UNAIDS Caribbean Regional Support Team ponders on the conversation at the anticipated Rio+20 Conference in the T&T Newsday
This week more than 120 Heads of State and Governments meet in Rio de Janeiro to secure renewed political commitment for sustainable development. The original Rio conference 20 years ago spurred a heavy focus on the environment. But while that theme remains critical, some stakeholders make the case for a broader social focus. Director of the UNAIDS Caribbean Regional Support Team, Dr Ernest Massiah, wonders how the region will define its development agenda.
“Sustainability is not just economic or environmental. It is also social development,” said Massiah. “The focus is primarily on one angle but in reality the social, economic and environmental commitments must all be there. A key message for the Caribbean must be that there can be no sustainable development without health, human rights and gender equality.”
Poverty, environmental degradation, gender inequality, stigma, discrimination and social exclusion are all insidious threats to sustainability. For Pierre Somse, UNAIDS Country Coordinator for Jamaica, the Bahamas and Belize, one type of revolution relies on another.
“All those sustainability issues have one connector and it is social change. It has to do with what people think and value as well as how they do things differently. Poverty and environmental degradation increase people’s vulnerability and expose them even more to HIV. This is especially true of women and girls. The commitments and efforts have to be connected,” Somse insisted. “There is no other way.”
Social protection and human rights go to the heart of the well-being of individuals, families and communities. Continuing the agenda for more just and equitable societies improves and safeguards productivity and human security.
Health fundamentally matters. In the Americas, the Caribbean is most affected by the epidemic of chronic diseases. Almost half of the years our countries collectively lose due to ill health, disability and early death are linked to heart diseases, stroke, cancer and diabetes.

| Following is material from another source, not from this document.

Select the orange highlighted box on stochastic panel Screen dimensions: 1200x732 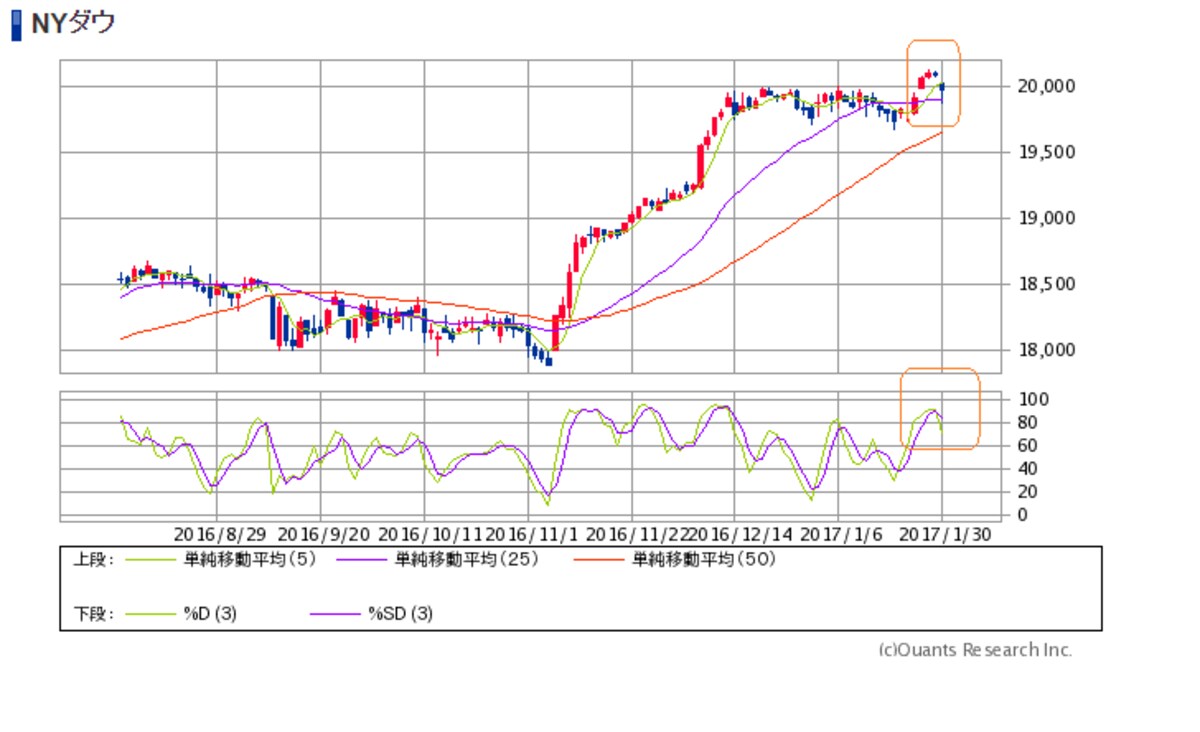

AIDS remains the leading cause of death for men and women for precisely the span of a working life-ages 20 to 59. And although more people who need treatment are able to access it, in 2010 there were 12,000 new HIV infections. The region’s disease burden and bill aren’t getting smaller.

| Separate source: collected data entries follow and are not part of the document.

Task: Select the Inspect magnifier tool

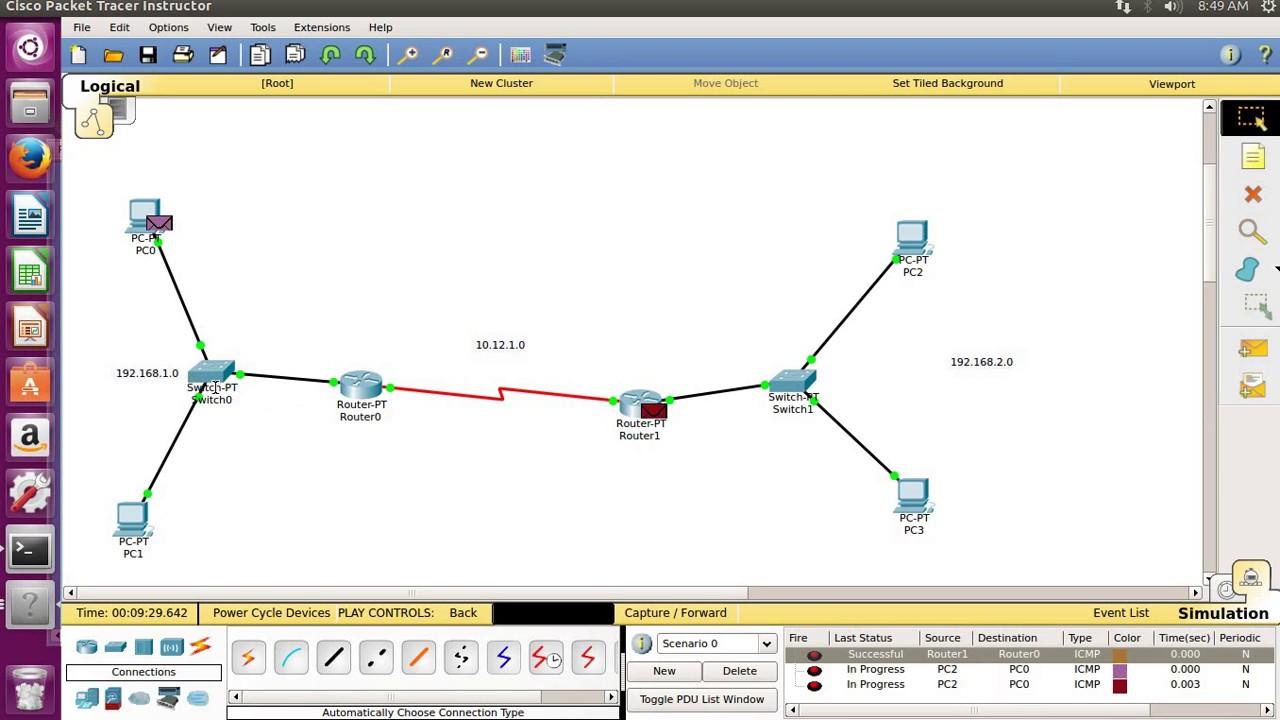Action: click(x=1253, y=231)
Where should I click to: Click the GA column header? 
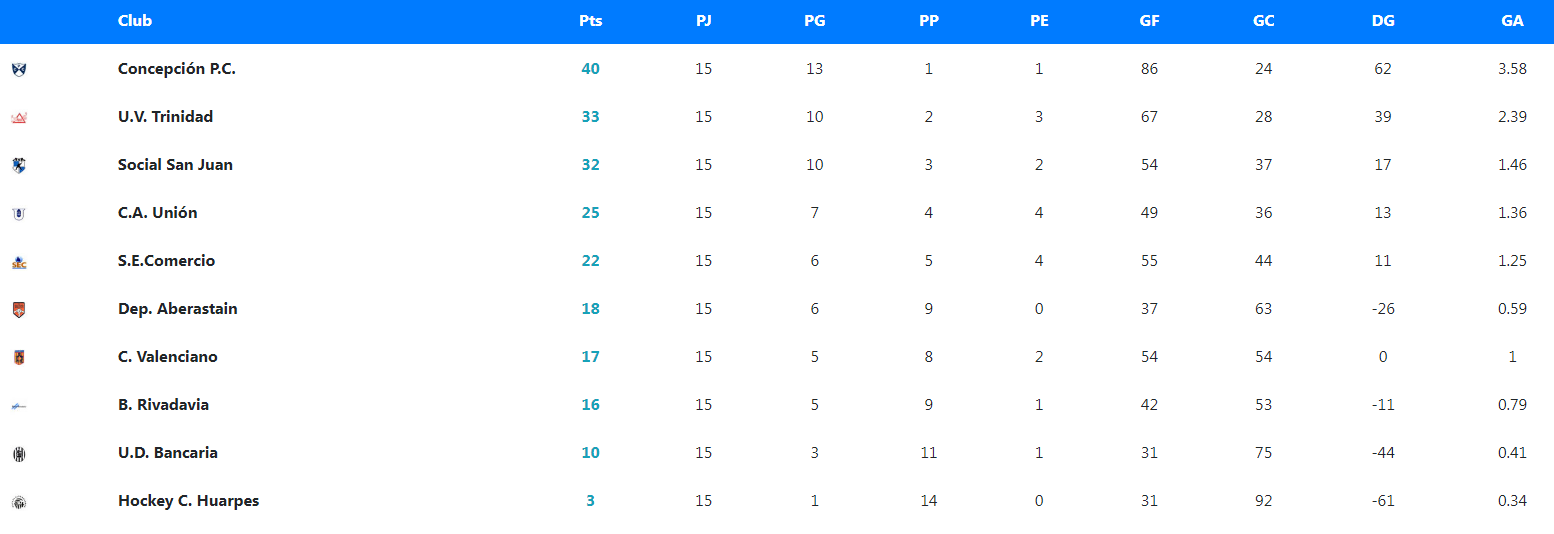(x=1512, y=21)
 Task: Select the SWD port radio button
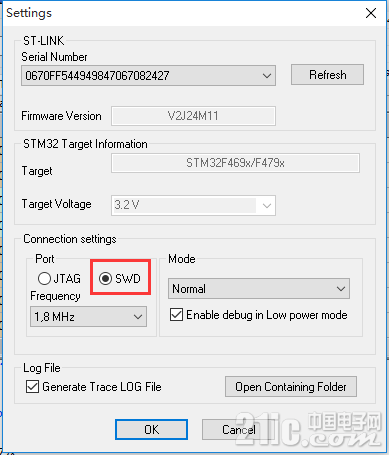click(x=105, y=278)
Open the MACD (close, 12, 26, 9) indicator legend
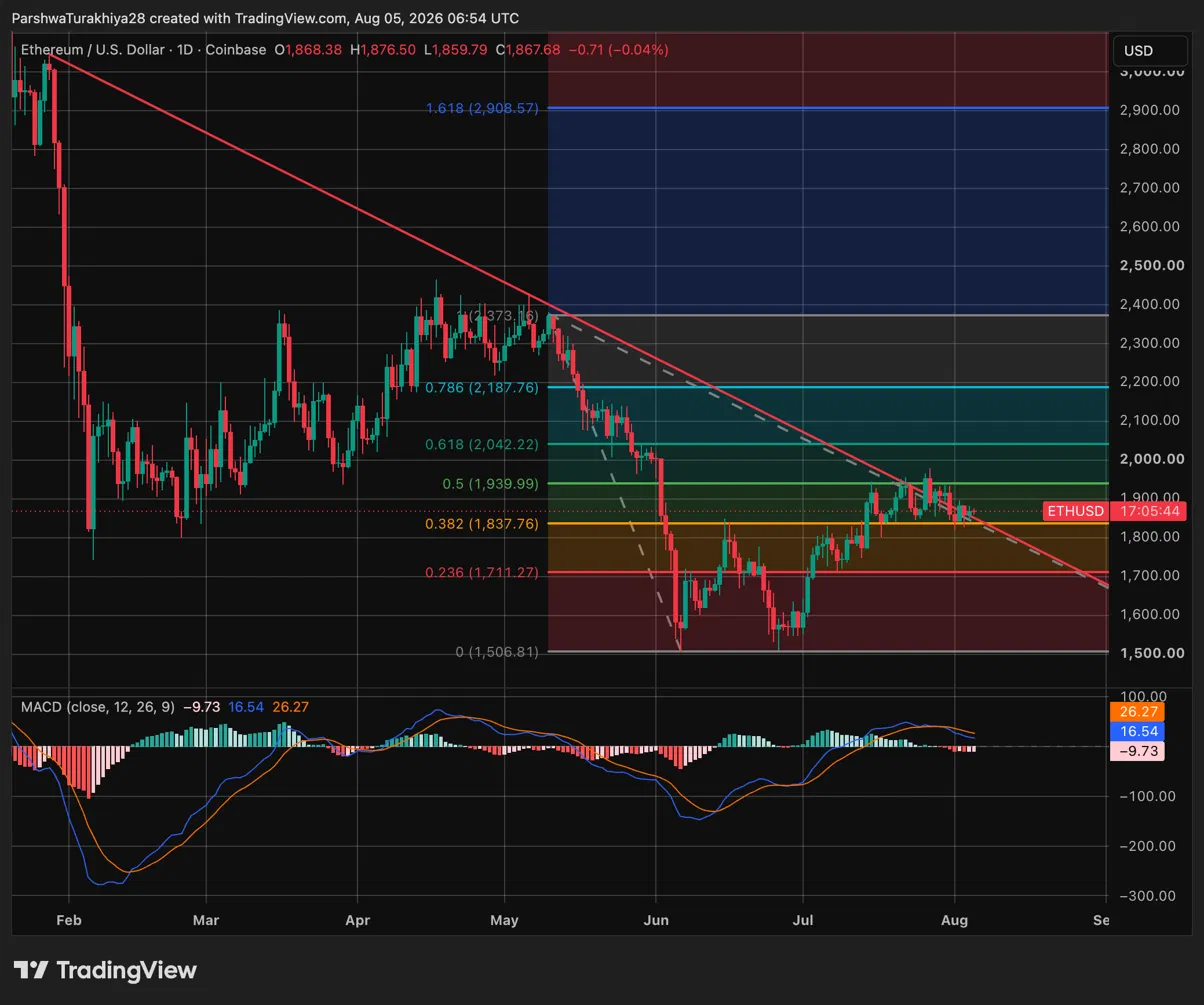Image resolution: width=1204 pixels, height=1005 pixels. coord(98,707)
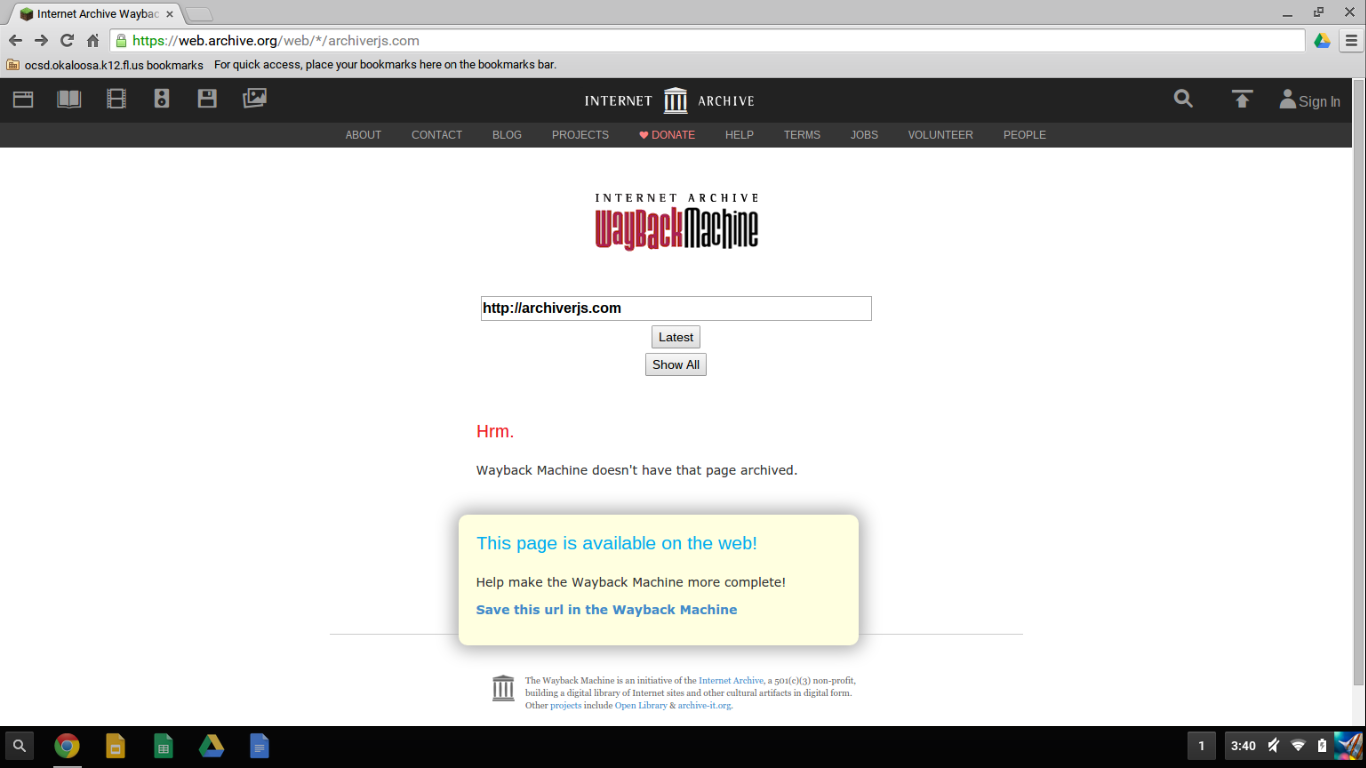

“The economic cost of these conditions is not sustainable. It undermines development and incurs a huge opportunity cost. Think of how much more we could do for education and infrastructure if there was a more solid commitment to assuring the health of Caribbean people,” Massiah asserted. Caribbean leaders have a direct stake in ensuring that the Rio+20 Declaration reflects a solid commitment to rights to health, gender equality and non-discrimination. It should include access to health as an essential element of sustainable development policy and as a measure of development progress.”